PROMPT:
Could you reproduce the rows verbatim, starting with the first row and stopping after the line that contains "click(x=914, y=637)", with that line included?

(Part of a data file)

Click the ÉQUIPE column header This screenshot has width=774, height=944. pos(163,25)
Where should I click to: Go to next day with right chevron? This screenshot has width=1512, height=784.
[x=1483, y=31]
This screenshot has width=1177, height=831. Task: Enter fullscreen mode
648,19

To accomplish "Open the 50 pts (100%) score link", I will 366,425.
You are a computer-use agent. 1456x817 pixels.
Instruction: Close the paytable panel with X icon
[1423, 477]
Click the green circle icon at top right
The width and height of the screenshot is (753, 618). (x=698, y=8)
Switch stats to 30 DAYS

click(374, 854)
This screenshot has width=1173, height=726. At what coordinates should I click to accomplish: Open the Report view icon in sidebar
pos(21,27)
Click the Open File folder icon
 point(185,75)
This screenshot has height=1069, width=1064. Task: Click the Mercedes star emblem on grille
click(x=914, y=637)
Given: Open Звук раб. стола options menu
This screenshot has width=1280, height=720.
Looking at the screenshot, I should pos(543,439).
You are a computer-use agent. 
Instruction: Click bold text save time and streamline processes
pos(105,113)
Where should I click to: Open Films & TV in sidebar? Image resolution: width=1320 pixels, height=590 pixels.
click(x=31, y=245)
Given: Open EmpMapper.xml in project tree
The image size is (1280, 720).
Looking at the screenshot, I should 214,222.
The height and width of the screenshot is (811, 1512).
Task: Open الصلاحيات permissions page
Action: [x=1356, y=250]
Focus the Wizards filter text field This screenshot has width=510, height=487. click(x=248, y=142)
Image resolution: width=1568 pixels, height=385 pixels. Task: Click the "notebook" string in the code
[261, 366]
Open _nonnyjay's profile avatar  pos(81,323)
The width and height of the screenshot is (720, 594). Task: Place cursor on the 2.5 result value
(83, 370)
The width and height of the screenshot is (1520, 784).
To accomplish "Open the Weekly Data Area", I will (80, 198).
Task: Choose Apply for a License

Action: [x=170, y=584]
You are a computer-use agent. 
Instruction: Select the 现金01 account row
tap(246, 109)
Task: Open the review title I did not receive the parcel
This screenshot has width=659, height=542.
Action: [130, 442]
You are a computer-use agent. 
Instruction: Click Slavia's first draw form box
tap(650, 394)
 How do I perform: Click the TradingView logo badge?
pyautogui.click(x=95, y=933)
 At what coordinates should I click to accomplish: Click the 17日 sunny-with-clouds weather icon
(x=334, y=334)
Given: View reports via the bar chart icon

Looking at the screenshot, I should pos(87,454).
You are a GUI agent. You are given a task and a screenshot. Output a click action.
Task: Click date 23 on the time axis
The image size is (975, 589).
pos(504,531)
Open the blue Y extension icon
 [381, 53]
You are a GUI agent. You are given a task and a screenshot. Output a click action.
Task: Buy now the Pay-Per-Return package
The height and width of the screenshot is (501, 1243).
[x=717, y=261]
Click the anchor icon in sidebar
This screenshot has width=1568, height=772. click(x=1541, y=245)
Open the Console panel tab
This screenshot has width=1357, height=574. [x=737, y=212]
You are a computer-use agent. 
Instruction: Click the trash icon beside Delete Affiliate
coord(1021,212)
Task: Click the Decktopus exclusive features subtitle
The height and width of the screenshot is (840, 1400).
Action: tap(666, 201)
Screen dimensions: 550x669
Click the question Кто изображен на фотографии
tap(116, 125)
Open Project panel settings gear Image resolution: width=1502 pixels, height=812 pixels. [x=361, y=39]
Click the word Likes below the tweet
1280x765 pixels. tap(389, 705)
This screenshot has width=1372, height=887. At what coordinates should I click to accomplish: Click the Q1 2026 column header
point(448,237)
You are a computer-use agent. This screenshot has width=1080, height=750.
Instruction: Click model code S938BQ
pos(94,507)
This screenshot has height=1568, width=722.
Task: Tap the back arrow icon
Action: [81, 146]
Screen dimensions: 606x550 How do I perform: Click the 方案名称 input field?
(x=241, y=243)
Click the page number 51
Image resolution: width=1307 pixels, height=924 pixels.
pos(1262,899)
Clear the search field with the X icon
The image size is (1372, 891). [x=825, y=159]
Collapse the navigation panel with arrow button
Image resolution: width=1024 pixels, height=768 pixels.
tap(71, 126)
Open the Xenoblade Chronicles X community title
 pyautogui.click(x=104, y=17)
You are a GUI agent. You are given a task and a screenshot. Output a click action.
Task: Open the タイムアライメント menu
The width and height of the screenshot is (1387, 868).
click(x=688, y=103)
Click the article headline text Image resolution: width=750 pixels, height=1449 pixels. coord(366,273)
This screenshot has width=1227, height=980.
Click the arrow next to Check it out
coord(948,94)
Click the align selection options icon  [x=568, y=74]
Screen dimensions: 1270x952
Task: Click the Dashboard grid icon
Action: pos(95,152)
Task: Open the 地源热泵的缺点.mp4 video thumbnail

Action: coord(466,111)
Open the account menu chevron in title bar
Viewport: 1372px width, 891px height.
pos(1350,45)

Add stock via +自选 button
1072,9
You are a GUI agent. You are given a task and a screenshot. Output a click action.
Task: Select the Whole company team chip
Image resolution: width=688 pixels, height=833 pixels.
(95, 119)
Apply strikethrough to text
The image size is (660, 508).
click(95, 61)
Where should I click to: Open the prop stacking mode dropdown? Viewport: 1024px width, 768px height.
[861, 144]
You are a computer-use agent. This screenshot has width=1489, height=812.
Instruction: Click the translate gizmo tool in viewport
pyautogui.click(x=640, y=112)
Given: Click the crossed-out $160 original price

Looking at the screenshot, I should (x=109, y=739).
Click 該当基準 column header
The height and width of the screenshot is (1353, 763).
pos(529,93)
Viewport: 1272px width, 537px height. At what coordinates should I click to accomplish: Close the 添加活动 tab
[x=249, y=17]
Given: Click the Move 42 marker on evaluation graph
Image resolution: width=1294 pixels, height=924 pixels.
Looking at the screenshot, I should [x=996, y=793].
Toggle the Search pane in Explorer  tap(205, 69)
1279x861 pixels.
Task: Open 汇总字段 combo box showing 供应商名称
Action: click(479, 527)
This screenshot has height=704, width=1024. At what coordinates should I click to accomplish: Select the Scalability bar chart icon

WRITTEN ANSWER:
Click the ÉQUIPE column header This screenshot has width=774, height=944. pos(163,25)
Where should I click to: Go to next day with right chevron? This screenshot has width=1512, height=784.
[x=1483, y=31]
This screenshot has width=1177, height=831. Task: Enter fullscreen mode
648,19

To accomplish "Open the 50 pts (100%) score link", I will 366,425.
You are a computer-use agent. 1456x817 pixels.
Instruction: Close the paytable panel with X icon
[1423, 477]
Click the green circle icon at top right
The width and height of the screenshot is (753, 618). (x=698, y=8)
Switch stats to 30 DAYS

click(374, 854)
This screenshot has width=1173, height=726. At what coordinates should I click to accomplish: Open the Report view icon in sidebar
pos(21,27)
Click the Open File folder icon
 point(185,75)
This screenshot has height=1069, width=1064. Task: Click the Mercedes star emblem on grille
click(x=914, y=637)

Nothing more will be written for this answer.